§ **Short task**
Swap "Instruction" for "Goal" everywhere it occurs in the items below, and write the lines out again with nothing else changed.

## Begin Input data

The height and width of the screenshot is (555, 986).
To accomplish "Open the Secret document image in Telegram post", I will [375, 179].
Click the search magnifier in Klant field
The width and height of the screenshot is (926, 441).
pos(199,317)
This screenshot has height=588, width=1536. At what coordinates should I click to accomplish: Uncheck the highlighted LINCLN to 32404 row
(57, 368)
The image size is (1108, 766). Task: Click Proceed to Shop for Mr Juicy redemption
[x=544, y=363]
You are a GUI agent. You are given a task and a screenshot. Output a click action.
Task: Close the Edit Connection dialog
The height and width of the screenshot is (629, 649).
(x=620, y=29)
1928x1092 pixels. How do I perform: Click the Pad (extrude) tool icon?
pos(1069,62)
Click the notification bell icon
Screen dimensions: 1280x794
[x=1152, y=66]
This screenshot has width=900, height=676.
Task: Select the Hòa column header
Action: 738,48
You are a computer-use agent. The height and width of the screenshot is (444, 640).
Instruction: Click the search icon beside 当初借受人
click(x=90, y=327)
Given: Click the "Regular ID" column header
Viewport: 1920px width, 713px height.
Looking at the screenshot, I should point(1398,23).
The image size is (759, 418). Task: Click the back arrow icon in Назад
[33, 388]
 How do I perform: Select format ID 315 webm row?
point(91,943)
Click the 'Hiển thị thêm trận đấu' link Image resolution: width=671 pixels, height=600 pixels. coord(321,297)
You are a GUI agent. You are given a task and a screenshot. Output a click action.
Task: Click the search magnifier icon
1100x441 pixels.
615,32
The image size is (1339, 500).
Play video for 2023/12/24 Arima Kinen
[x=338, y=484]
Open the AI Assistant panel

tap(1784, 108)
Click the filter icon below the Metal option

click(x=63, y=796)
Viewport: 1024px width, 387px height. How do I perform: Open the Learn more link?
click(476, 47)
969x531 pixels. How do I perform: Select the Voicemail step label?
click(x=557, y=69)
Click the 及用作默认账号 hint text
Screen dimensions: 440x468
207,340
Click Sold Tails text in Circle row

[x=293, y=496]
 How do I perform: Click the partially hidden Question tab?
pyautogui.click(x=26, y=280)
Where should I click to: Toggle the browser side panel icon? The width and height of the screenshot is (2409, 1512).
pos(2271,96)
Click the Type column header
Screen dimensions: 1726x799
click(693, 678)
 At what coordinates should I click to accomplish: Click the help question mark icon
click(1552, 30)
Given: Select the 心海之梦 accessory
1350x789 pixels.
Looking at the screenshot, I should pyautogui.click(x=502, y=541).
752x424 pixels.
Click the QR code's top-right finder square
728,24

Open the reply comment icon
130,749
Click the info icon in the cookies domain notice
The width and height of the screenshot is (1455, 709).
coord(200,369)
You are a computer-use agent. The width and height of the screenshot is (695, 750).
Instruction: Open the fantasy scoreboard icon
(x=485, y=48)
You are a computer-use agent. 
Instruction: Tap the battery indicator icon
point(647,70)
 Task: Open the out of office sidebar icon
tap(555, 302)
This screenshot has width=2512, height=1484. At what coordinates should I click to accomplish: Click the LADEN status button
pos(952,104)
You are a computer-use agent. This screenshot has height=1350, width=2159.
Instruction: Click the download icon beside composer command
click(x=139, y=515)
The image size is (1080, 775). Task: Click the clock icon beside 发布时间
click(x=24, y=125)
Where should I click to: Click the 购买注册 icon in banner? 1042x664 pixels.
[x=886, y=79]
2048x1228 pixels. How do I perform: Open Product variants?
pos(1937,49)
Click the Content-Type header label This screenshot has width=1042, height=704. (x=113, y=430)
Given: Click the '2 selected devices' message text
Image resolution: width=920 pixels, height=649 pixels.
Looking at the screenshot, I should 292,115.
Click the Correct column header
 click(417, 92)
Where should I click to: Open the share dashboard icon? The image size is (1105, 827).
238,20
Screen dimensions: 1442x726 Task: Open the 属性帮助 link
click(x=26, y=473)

## End Input data

§ **Result of this task**
The height and width of the screenshot is (555, 986).
To accomplish "Open the Secret document image in Telegram post", I will [375, 179].
Click the search magnifier in Klant field
The width and height of the screenshot is (926, 441).
pos(199,317)
This screenshot has height=588, width=1536. At what coordinates should I click to accomplish: Uncheck the highlighted LINCLN to 32404 row
(57, 368)
The image size is (1108, 766). Task: Click Proceed to Shop for Mr Juicy redemption
[x=544, y=363]
You are a GUI agent. You are given a task and a screenshot. Output a click action.
Task: Close the Edit Connection dialog
The height and width of the screenshot is (629, 649).
(x=620, y=29)
1928x1092 pixels. How do I perform: Click the Pad (extrude) tool icon?
pos(1069,62)
Click the notification bell icon
Screen dimensions: 1280x794
[x=1152, y=66]
This screenshot has width=900, height=676.
Task: Select the Hòa column header
Action: 738,48
You are a computer-use agent. The height and width of the screenshot is (444, 640).
Goal: Click the search icon beside 当初借受人
click(x=90, y=327)
Given: Click the "Regular ID" column header
Viewport: 1920px width, 713px height.
Looking at the screenshot, I should point(1398,23).
The image size is (759, 418). Task: Click the back arrow icon in Назад
[33, 388]
 How do I perform: Select format ID 315 webm row?
point(91,943)
Click the 'Hiển thị thêm trận đấu' link Image resolution: width=671 pixels, height=600 pixels. coord(321,297)
You are a GUI agent. You are given a task and a screenshot. Output a click action.
Task: Click the search magnifier icon
1100x441 pixels.
615,32
The image size is (1339, 500).
Play video for 2023/12/24 Arima Kinen
[x=338, y=484]
Open the AI Assistant panel

tap(1784, 108)
Click the filter icon below the Metal option

click(x=63, y=796)
Viewport: 1024px width, 387px height. How do I perform: Open the Learn more link?
click(476, 47)
969x531 pixels. How do I perform: Select the Voicemail step label?
click(x=557, y=69)
Click the 及用作默认账号 hint text
Screen dimensions: 440x468
207,340
Click Sold Tails text in Circle row

[x=293, y=496]
 How do I perform: Click the partially hidden Question tab?
pyautogui.click(x=26, y=280)
Where should I click to: Toggle the browser side panel icon? The width and height of the screenshot is (2409, 1512).
pos(2271,96)
Click the Type column header
Screen dimensions: 1726x799
click(693, 678)
 At what coordinates should I click to accomplish: Click the help question mark icon
click(1552, 30)
Given: Select the 心海之梦 accessory
1350x789 pixels.
Looking at the screenshot, I should pyautogui.click(x=502, y=541).
752x424 pixels.
Click the QR code's top-right finder square
728,24

Open the reply comment icon
130,749
Click the info icon in the cookies domain notice
The width and height of the screenshot is (1455, 709).
coord(200,369)
You are a computer-use agent. The width and height of the screenshot is (695, 750).
Goal: Open the fantasy scoreboard icon
(x=485, y=48)
You are a computer-use agent. 
Goal: Tap the battery indicator icon
point(647,70)
 Task: Open the out of office sidebar icon
tap(555, 302)
This screenshot has width=2512, height=1484. At what coordinates should I click to accomplish: Click the LADEN status button
pos(952,104)
You are a computer-use agent. This screenshot has height=1350, width=2159.
Goal: Click the download icon beside composer command
click(x=139, y=515)
The image size is (1080, 775). Task: Click the clock icon beside 发布时间
click(x=24, y=125)
Where should I click to: Click the 购买注册 icon in banner? 1042x664 pixels.
[x=886, y=79]
2048x1228 pixels. How do I perform: Open Product variants?
pos(1937,49)
Click the Content-Type header label This screenshot has width=1042, height=704. (x=113, y=430)
Given: Click the '2 selected devices' message text
Image resolution: width=920 pixels, height=649 pixels.
Looking at the screenshot, I should 292,115.
Click the Correct column header
 click(417, 92)
Where should I click to: Open the share dashboard icon? The image size is (1105, 827).
238,20
Screen dimensions: 1442x726 Task: Open the 属性帮助 link
click(x=26, y=473)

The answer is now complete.